Streptomyces griseus CB00830 Demonstrating
the Utility of Biosynthetic Potential-Based Strain Prioritization
for Natural Product Discovery
We chose S. griseus CB00830 to showcase natural product discovery on the basis that
(i) it was identified as a diterpenoid producer and diterpenoids of
bacterial origin are underrepresented among known natural products
and (ii) it was one of the talented strains that could produce all
four classes of the targeted natural products. Upon fermentation optimization
in 10 different media, we indeed isolated three diterpenoids, 1–3, from S. griseus CB00830
(Figure 3). All diterpenoids are derived from
geranylgeranyl diphosphate (GGDP), and DTSs catalyze the critical
steps in diterpenoid biosynthesis by morphing GGDP into one of the
many diterpenoid scaffolds, further transformations of which by pathway-specific
tailoring enzymes afford vast structural diversity known for diterpenoid
natural products.[31,32] The three diterpenoids 1–3 had been isolated previously from Streptomyces sp. KO-3988, the biosynthesis of which from
GGDP had been confirmed to be catalyzed by two DTSs, an ent-copalyl diphosphate (ent-CPP) synthase and a pimaradiene
synthase.[36,47] We have cloned the genes that encode the
GGDP synthase, ent-CPP synthase, and pimaradiene
synthase from S. griseus CB00830, which show high
sequence identities to their homologues from Streptomyces sp. KO-3988 (Figure S6). Taken together,
these findings support our DTS-based strain prioritization strategy
for diterpenoid discovery. Fermentation optimization of the other
talented strains already identified in this study or application of
our strategy to identify additional diterpenoid producers holds great
promise in accelerating the discovery and isolation of additional
bacterial diterpenoid natural products.[32]S. griseus CB00830 as a nonribosomal peptide
and polyketide producer is supported by the isolation of compounds 4–9 and 10–12, respectively (Figure 3).
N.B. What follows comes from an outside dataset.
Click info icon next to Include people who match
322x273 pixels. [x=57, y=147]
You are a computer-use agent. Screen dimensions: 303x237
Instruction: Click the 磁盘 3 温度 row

Thus, the biosynthesis
of 4, in analogy to pyrochelin,[48,49] could be proposed to be catalyzed by an NRPS consisting of at least
three modules: (i) an initiation module that specifies 7-chloro-3-hydroxyquinaldic
acid as the starter unit and (ii) two extension modules that incorporate
two molecules of l-cysteine as the extender units to afford
the nonribosomal peptide backbone of 4 (Figure 5). Compounds 5–7 could be viewed as shunt metabolites of 4, terminated
from the NRPS biosynthetic machinery prematurely before the incorporation
of the second l-cysteine residue. Quinaldic acid-containing
nonribosomal peptide natural products are rare but known, and at least
two distinct pathways have been proposed for their biosynthesis, both
of which originated from tryptophan.[50,51] To our knowledge,
however, 4 is the first natural product that contains
a 7-chloro-3-hydroxyquinaldic acid moiety, hence providing an exciting
opportunity to investigate its biosynthesis. It is tempting to speculate
that the 7-chloro-3-hydroxyquinaldic acid moiety of 4 could originate from 7-chlorotryptophan, in biosynthetic analogy
to the 3-hydroxyquinaldic acid moiety of thiocoraline from tryptophan
in Micromonospora sp. ML1 (Figure 5).[50] Compounds 8 and 9 could be then viewed as degradation products of 7-chlorotryptophan,
though they could equally be shunt metabolites of chorismate metabolism
via the intermediacy of anthranilic acid (Figure 5).[52] Similarly, isolation of compounds 10–12 is consistent with the prediction
of S. griseus CB00830 as a polyketide producer. We
have previously established the polyketide origin of 10 with 11 and 12 as putative biosynthetic
intermediates.[44,45] Both 11 and 12 therefore could be viewed as shunt metabolites for 10 biosynthesis, although 12 could also be a
degradation metabolite of 10.
Figure 5
Proposed pathway for
grisechelin A (4) biosynthesis
in S. griseus CB00830, featuring 7-chlorotryptophan
and 7-chloro-3-hydroxyquinaldic acid as key intermediates and a NRPS
biosynthetic machinery incorporating 7-chloro-3-hydroxyquinaldic acid
and two molecules of l-cysteine to afford the nonribosomal
peptide backbone, as supported by the isolation of shunt metabolites
grisechelins B (5), C (6), and D (7), 4-chloroanthranilamide (8), and methyl 4-chloroanthranilate
(9) from the same strain. “–S-Enz”
depicts biosynthetic intermediates covalently tethered to the peptidyl
carrier protein of the NRPS.
Proposed pathway for
grisechelin A (4) biosynthesis
in S. griseus CB00830, featuring 7-chlorotryptophan
and 7-chloro-3-hydroxyquinaldic acid as key intermediates and a NRPS
biosynthetic machinery incorporating 7-chloro-3-hydroxyquinaldic acid
and two molecules of l-cysteine to afford the nonribosomal
peptide backbone, as supported by the isolation of shunt metabolites
grisechelins B (5), C (6), and D (7), 4-chloroanthranilamide (8), and methyl 4-chloroanthranilate
(9) from the same strain. “–S-Enz”
depicts biosynthetic intermediates covalently tethered to the peptidyl
carrier protein of the NRPS.Our method was effective in identifying potential producers
of
aromatic polyketides (39), reduced polyketides (36), and nonribosomal
peptides (38) from the 100 strains examined (Figure 2), and these findings were consistent with the actinomycete
genomes sequenced to date, each of which was shown to encode multiple
type I and II PKSs as well as NRPSs.[5,8] In retrospect,
type I and II PKSs and NRPSs might not be the best choice of probes
to survey biosynthetic potential of a strain due to their universal
distribution in actinomycetes, hence the likelihood of high hit rates.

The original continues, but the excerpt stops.